Le GroupeF va donc chercher la croissance ailleurs. Comme les autres artificiers, il a missionné des ambassadeurs aux quatre coins de la planète pour y déployer ses feux. Il a même ouvert une filiale à Dubaï, où la richesse n’a d’égale que la démesure. La PME a construit des dépôts au Maroc, pour couvrir toute l’Afrique du Nord. Si la poudre noire a été inventée en Chine et les feux d’artifice en Italie, les acteurs français (le GroupeF, Lacroix Ruggieri, Jacques Couturier, etc.) se distinguent par leur goût de la technologie et de l’élégance. Un doublé dont raffole le Moyen-Orient, devenu depuis quelques temps le plus grand théâtre de feux d’artifice au monde.
Un art venu de Chine
Les feux d’artifice ont été créés en Chine il y a plus de mille ans, à partir d’un mélange de salpêtre, de charbon et de soufre. Ils ont d’abord été conçus comme une arme qui permettait de catapulter des flèches enflammées vers l’ennemi. Ce n’est que plus tard, que les Chinois en ont fait des feux d’artifice, pour fêter leurs victoires guerrières. La légende veut que Marco Polo ait ramené la fameuse poudre noire en Europe au xiiie siècle. Comme les Chinois, les Européens en font alors un double usage, guerrier et festif. En 1615, un feu d’artifice est tiré pour le mariage de Louis XIV avec Anne d’Autriche. Plusieurs écoles de pyrotechnie font leur apparition en Italie, en Prusse et en France. Les feux d’artifice deviennent de plus en plus courants, et de plus en plus fastueux. Au xviiie siècle, les chimistes Antoine Lavoisier et Claude-Louis Berthollet contribuent à mettre au point des feux colorés. En 1880, la France déclare le 14 juillet fête nationale. Les feux d’artifice y deviennent incontournables, faisant du pays l’un des grands foyers de la création pyrotechnique.

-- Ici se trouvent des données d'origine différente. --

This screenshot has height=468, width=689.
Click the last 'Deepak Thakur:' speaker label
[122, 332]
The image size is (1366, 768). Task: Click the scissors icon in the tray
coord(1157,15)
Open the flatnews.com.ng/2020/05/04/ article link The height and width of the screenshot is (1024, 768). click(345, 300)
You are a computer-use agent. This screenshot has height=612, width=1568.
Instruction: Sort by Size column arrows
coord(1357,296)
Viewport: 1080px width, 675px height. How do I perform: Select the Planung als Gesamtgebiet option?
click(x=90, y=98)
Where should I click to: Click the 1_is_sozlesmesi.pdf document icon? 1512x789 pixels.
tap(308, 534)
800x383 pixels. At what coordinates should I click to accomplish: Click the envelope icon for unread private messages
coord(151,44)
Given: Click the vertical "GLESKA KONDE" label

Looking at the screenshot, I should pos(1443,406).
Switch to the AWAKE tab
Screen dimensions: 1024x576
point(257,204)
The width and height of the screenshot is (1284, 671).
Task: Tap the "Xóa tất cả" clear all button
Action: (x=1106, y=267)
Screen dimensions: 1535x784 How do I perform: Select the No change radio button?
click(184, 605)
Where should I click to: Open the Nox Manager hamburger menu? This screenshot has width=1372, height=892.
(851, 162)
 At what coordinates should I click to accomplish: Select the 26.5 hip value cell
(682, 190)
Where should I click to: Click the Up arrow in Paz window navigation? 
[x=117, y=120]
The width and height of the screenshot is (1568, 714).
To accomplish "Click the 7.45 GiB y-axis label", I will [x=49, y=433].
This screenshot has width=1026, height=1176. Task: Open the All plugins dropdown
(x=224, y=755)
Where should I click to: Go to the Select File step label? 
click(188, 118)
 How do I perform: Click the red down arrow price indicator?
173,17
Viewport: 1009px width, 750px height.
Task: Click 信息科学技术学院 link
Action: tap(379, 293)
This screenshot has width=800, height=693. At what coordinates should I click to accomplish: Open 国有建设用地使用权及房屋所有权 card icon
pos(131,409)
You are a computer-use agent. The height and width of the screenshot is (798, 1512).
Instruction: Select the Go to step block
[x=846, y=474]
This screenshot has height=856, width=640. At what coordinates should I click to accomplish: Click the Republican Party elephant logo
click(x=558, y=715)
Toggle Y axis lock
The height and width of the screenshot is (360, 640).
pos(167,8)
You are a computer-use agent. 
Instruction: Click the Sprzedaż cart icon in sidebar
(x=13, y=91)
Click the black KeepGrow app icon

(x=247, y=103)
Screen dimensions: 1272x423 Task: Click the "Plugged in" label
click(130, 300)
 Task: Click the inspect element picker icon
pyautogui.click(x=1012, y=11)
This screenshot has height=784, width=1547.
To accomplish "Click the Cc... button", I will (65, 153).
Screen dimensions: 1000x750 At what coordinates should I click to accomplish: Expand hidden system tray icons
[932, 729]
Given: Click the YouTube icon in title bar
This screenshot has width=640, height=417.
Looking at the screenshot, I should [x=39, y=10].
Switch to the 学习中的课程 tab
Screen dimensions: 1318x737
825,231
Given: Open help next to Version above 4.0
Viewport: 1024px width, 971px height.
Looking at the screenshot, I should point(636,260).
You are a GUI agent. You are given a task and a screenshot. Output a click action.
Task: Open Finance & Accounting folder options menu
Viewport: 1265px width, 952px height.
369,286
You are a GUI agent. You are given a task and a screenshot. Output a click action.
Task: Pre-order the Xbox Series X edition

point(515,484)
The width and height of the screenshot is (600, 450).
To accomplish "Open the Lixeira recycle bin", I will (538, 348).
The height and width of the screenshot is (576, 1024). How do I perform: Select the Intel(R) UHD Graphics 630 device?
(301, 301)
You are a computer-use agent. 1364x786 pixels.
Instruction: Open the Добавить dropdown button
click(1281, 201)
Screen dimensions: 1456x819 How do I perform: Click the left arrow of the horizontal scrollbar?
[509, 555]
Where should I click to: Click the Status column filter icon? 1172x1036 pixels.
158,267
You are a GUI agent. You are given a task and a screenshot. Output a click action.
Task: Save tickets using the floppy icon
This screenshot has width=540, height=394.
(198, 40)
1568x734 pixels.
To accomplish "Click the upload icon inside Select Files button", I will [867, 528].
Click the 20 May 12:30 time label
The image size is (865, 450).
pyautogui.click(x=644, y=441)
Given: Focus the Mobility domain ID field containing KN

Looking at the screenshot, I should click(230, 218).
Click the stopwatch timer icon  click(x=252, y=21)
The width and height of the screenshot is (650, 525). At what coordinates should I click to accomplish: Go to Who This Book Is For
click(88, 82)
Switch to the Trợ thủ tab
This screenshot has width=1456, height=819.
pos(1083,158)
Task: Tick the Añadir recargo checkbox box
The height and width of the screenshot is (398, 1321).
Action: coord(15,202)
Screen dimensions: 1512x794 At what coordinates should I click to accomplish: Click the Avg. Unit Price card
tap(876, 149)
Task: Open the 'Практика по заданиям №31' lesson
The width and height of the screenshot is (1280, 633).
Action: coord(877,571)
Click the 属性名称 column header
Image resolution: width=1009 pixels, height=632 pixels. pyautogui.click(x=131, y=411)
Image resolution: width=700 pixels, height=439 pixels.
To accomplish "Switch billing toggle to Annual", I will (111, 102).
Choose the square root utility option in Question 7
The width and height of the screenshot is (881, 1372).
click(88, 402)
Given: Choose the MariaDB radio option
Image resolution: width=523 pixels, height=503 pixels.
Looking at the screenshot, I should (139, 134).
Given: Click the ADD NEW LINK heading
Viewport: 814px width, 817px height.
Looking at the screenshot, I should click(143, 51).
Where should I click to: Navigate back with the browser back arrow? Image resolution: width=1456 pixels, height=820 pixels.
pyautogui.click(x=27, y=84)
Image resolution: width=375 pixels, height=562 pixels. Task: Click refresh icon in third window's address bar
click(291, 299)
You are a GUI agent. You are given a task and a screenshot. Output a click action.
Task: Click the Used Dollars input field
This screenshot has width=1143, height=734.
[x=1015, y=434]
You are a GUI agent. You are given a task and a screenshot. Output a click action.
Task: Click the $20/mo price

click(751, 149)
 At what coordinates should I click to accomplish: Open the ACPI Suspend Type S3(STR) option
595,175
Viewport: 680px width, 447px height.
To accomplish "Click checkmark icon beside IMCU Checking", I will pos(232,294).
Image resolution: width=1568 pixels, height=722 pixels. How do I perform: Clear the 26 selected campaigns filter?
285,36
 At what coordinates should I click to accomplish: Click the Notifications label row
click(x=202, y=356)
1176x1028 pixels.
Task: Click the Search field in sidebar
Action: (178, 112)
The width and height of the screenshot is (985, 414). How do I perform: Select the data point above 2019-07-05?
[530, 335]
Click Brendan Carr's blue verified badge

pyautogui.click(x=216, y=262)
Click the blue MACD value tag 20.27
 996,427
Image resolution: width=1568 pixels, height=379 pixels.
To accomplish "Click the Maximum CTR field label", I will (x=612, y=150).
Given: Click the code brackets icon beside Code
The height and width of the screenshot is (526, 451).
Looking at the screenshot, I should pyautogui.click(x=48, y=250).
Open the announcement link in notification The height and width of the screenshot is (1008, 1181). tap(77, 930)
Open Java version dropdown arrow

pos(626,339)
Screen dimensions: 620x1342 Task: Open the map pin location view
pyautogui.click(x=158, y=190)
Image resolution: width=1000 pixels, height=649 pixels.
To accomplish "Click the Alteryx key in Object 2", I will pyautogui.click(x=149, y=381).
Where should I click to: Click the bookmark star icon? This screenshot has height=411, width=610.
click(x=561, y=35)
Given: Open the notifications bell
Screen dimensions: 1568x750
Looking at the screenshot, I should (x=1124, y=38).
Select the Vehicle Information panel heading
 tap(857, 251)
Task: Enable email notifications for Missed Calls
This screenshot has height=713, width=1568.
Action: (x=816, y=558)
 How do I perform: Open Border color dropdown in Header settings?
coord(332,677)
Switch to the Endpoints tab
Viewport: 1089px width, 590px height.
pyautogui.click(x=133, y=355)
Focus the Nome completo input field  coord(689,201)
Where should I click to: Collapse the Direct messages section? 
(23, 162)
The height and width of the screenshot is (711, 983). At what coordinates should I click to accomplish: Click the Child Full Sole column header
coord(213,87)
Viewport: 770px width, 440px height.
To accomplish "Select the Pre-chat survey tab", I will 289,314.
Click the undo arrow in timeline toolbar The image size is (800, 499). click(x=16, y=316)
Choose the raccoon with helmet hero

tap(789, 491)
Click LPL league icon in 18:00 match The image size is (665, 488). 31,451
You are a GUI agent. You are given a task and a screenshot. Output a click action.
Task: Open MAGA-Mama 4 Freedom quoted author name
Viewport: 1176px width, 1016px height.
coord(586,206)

Les grandes dynasties d’artificiers
Les Ruggieri Ils exercent leur talent depuis le xviiie siècle. D’abord à Bologne, en Italie, puis en France pour animer la cour de Versailles. L’aîné, Petronino, reçoit de Louis XV le titre d’artificier du roi. Après avoir connu de nombreux actionnaires, parmi lesquels Suez et Fimalac (propriété de Marc Ladreit de Lacharrière), l’entreprise a été absorbée, en 1998, par l’un de ses concurrents historiques, Étienne Lacroix, pour devenir le leader européen de la pyrotechnie.Les Grucci, implantés dans la région de New York, revendiquent eux aussi des racines italiennes. L’entreprise familliale en est à la cinquième génération d’artificiers. Chacune a toujours rejeté les propositions de rachat et d’introduction en Bourse. Le groupe opère essentiellement aux États-Unis.Les Howard Les Australiens sont artificiers depuis 1922. C’est la quatrième génération qui est aux commandes. Comme le GroupeF, elle se distingue par des feux d’artifice spectaculaires et des effets spéciaux uniques.